Stem Cells International

Stem Cells International / 2016 / Article

Review Article | Open Access

Volume 2016 |Article ID 3152173 | https://doi.org/10.1155/2016/3152173

Na Li, Qiaoyan Shen, Jinlian Hua, "Epigenetic Remodeling in Male Germline Development", Stem Cells International, vol. 2016, Article ID 3152173, 8 pages, 2016. https://doi.org/10.1155/2016/3152173

Epigenetic Remodeling in Male Germline Development

Academic Editor: Gary E. Lyons
Received27 May 2016
Accepted26 Sep 2016
Published13 Oct 2016

Abstract

In mammals, germ cells guarantee the inheritance of genetic and epigenetic information across generations and are the origin of a new organism. During embryo development, the blastocyst is formed in the early stage, is comprised of an inner cell mass which is pluripotent, and could give rise to the embryonic stem cells (ESCs). The inner cell mass undergoes demethylation processes and will reestablish a methylated state that is similar to that of somatic cells later in epiblast stage. Primordial germ cells (PGCs) will be formed very soon and accompanied by the process of genome-wide demethylation.

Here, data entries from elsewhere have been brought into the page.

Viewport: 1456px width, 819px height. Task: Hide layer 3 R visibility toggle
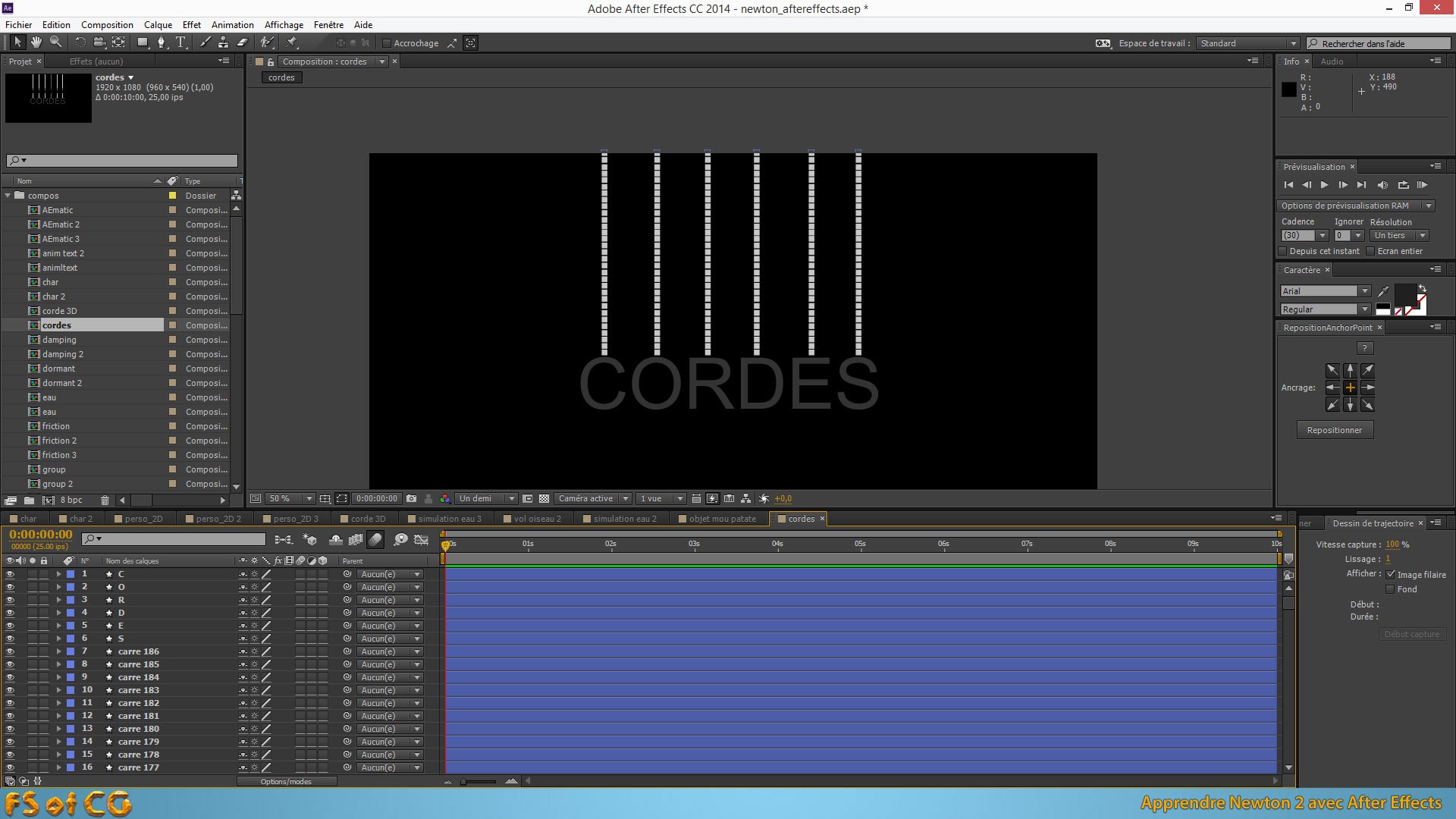(8, 599)
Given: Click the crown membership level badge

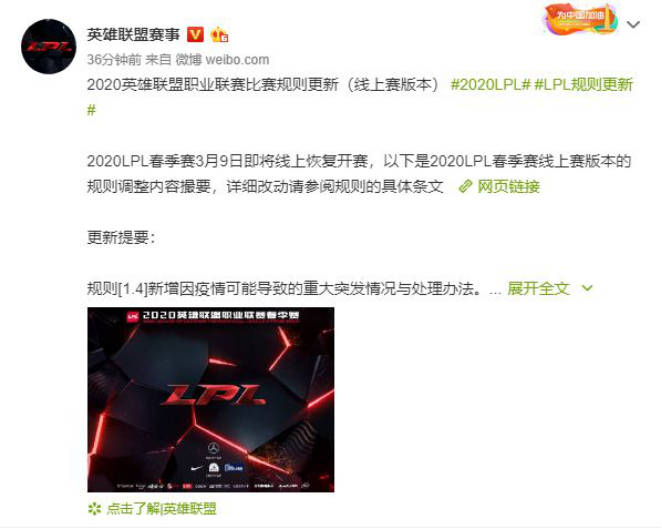Looking at the screenshot, I should pyautogui.click(x=219, y=34).
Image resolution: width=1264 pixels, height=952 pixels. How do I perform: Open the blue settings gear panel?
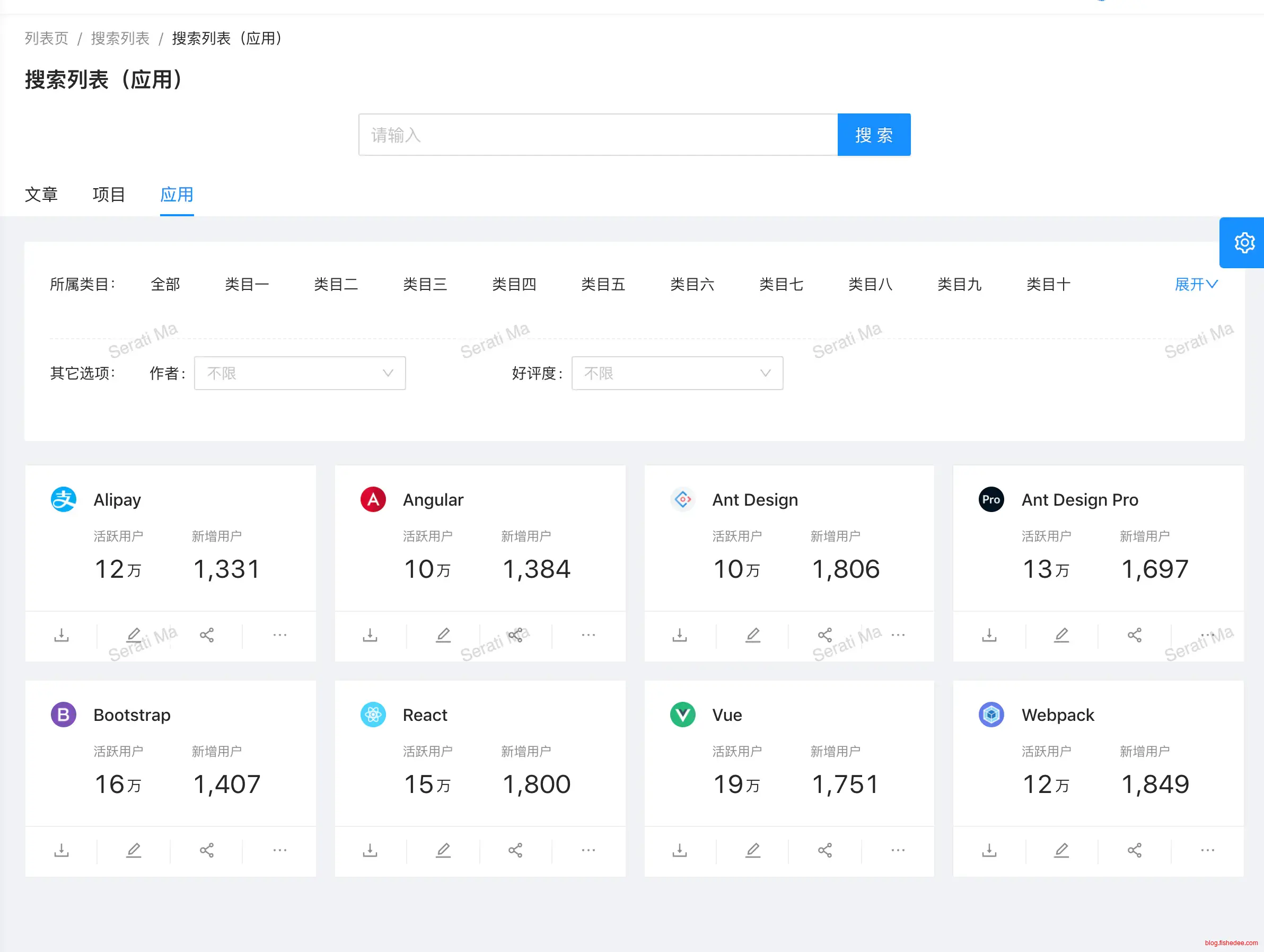click(1244, 243)
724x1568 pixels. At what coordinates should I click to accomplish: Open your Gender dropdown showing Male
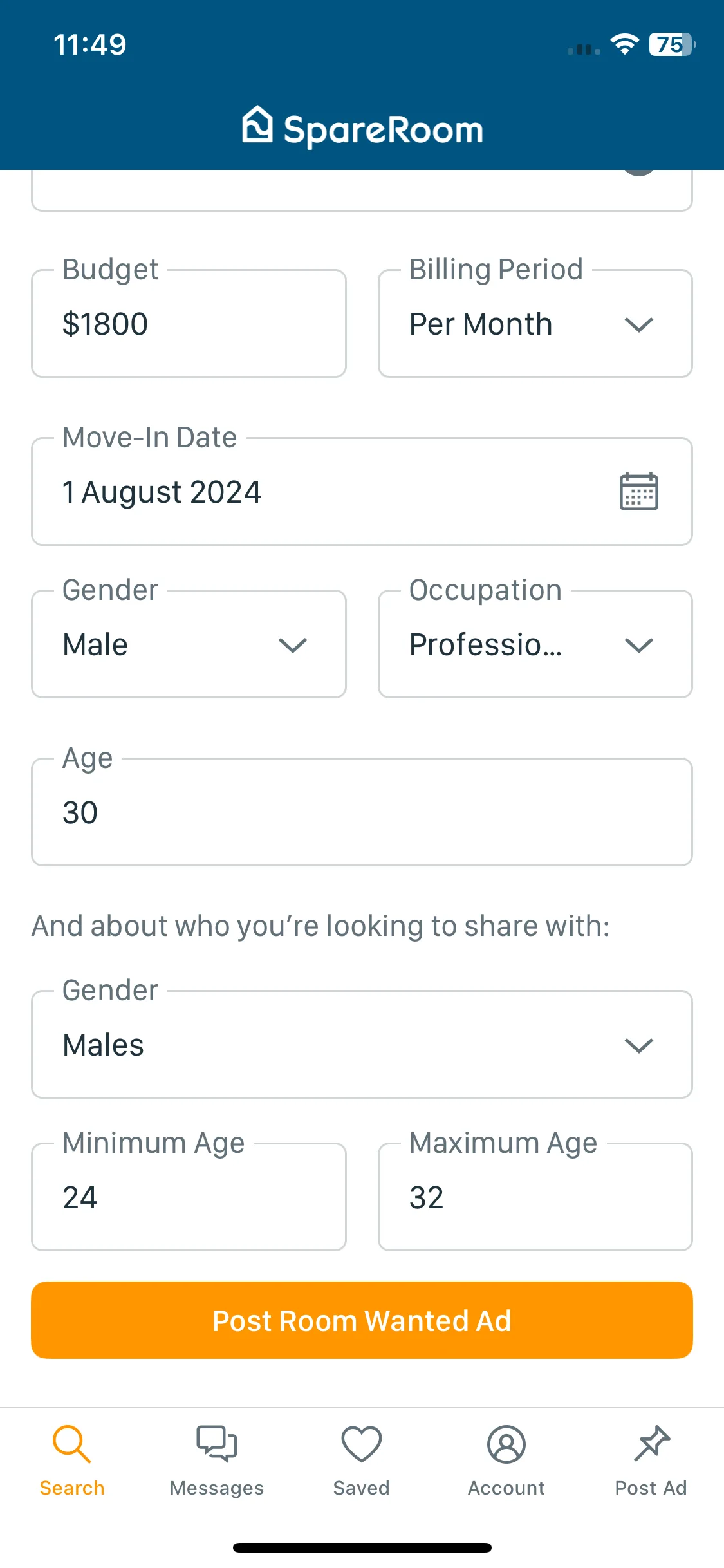point(189,644)
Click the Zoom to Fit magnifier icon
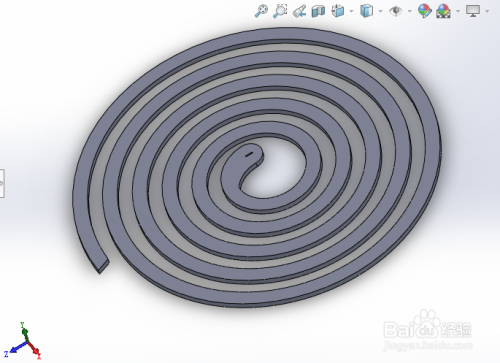Image resolution: width=500 pixels, height=363 pixels. tap(261, 11)
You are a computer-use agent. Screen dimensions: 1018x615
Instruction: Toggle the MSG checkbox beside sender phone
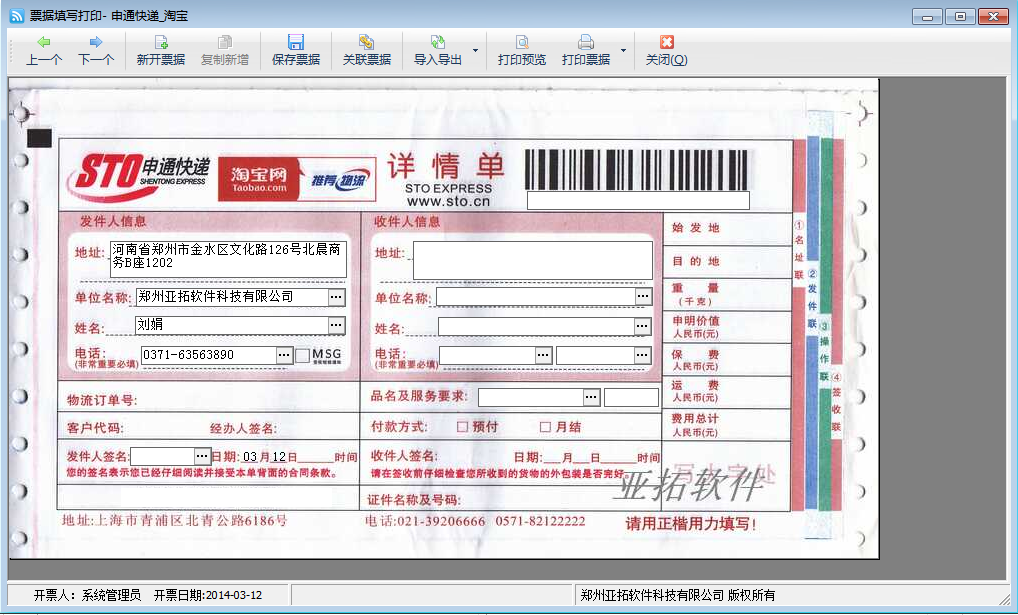[x=303, y=355]
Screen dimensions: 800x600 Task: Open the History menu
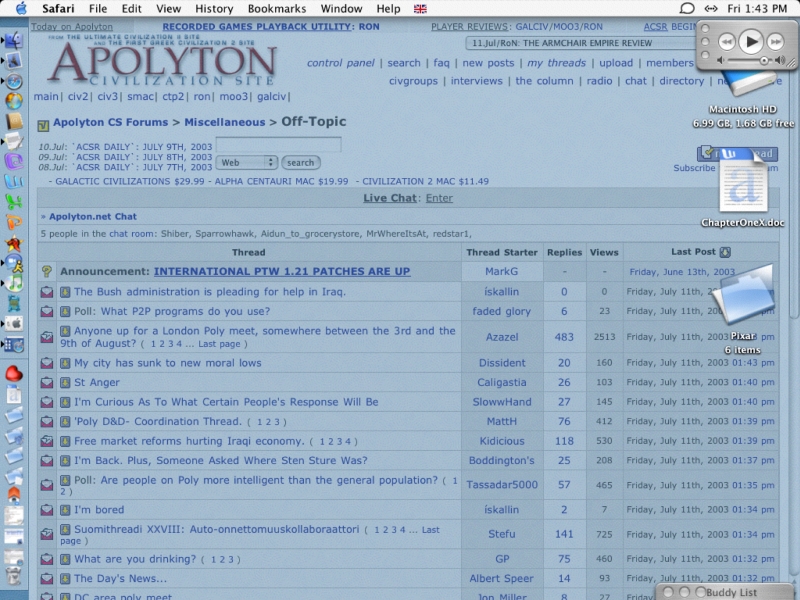click(x=214, y=9)
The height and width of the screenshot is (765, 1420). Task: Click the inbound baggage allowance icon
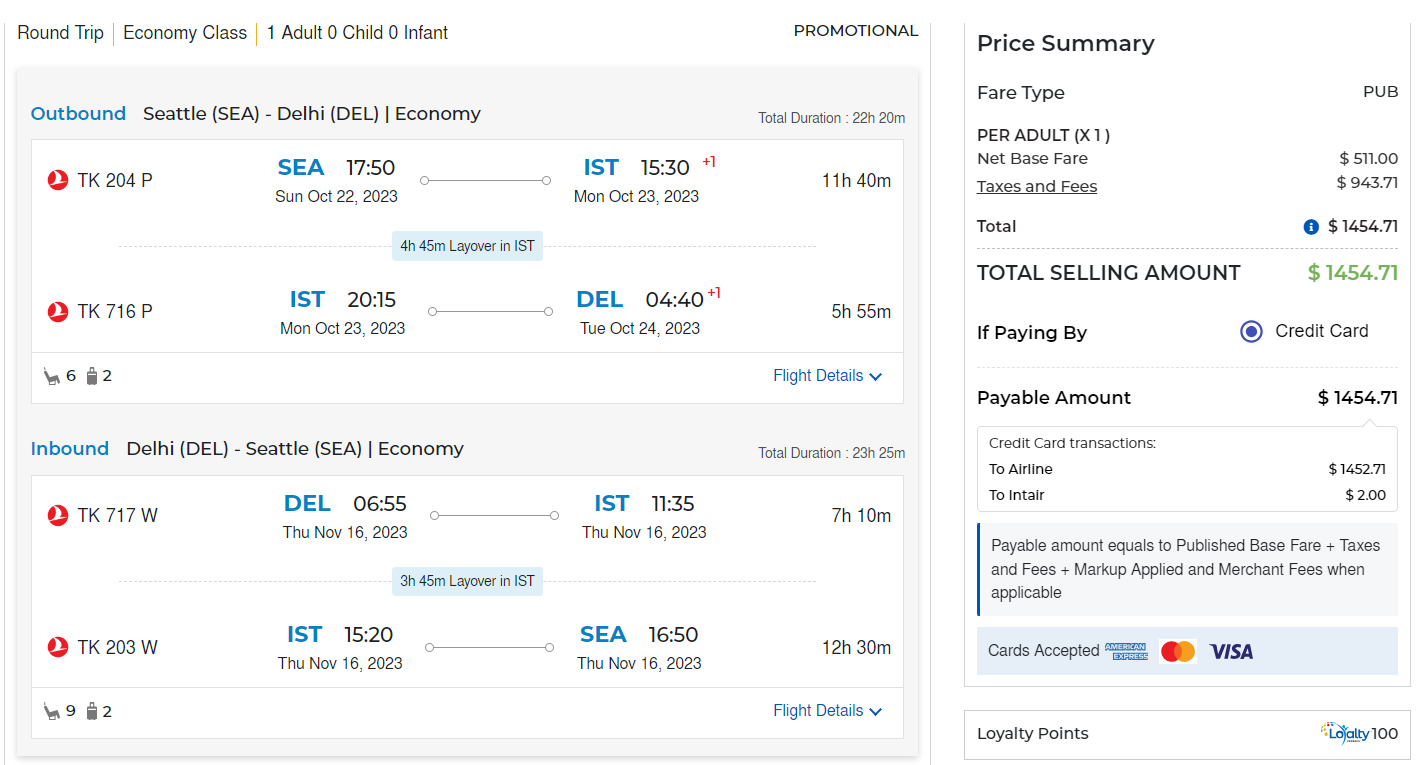(92, 712)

With the input of male sex determination genes, spermatogonial stem cells (SSCs) are generated and undergo the process of spermatogenesis. Spermatogenesis is a delicately regulated process in which various regulations are launched to guarantee normal mitosis and meiosis in SSCs. During all these processes, especially during spermatid development, DNA methylation profile and histone modifications are of crucial importance. In this review, we will discuss the epigenetic modifications from zygote formation to mature sperm generation and their significance to these development processes.

1. Introduction

Epigenetic modifications change dynamically during the process of germ cell development. In zygotes before the first round of mitotic division, genomes of both maternal and paternal source undergo robust active and passive demethylation [1]. Thereafter, during mitosis, the methylation patterns continue to change, from the preimplantation embryo ultimately to blastocyst composed of trophoblast and inner cell mass cells. The inner cell mass, which is the derivative source of embryonic stem cells, lies inside the blastocyst at embryonic day 3.5 (E3.5) in mice. Before implantation, this time point exhibits the lowest methylation level [2]. Thereafter, during the process of embryonic development, the epiblast shows global remethylation rapidly at E5.5. At E5.5, the activities of DNA methyltransferases DNMT3a and DNMT3b are active, contributing to rapid genome-wide DNA methylation. During this period, DNA methylation is targeted to germline genes to a large extent, and loss of suitable methylation would result in activation of specific genes in the embryo [3]. The genome-wide epigenetic states in PGC undergo extensive reprogramming to wipe DNA methylation, thus guaranteeing the two sexes acquire an equivalent epigenetic state [4]. Then, in the male mouse, sex-specific epigenetic patterns are reestablished, beginning before birth (E15.5–18.5) in prospermatogonia and complete remethylation at the termination of meiotic pachytene after birth (D10–19) [5].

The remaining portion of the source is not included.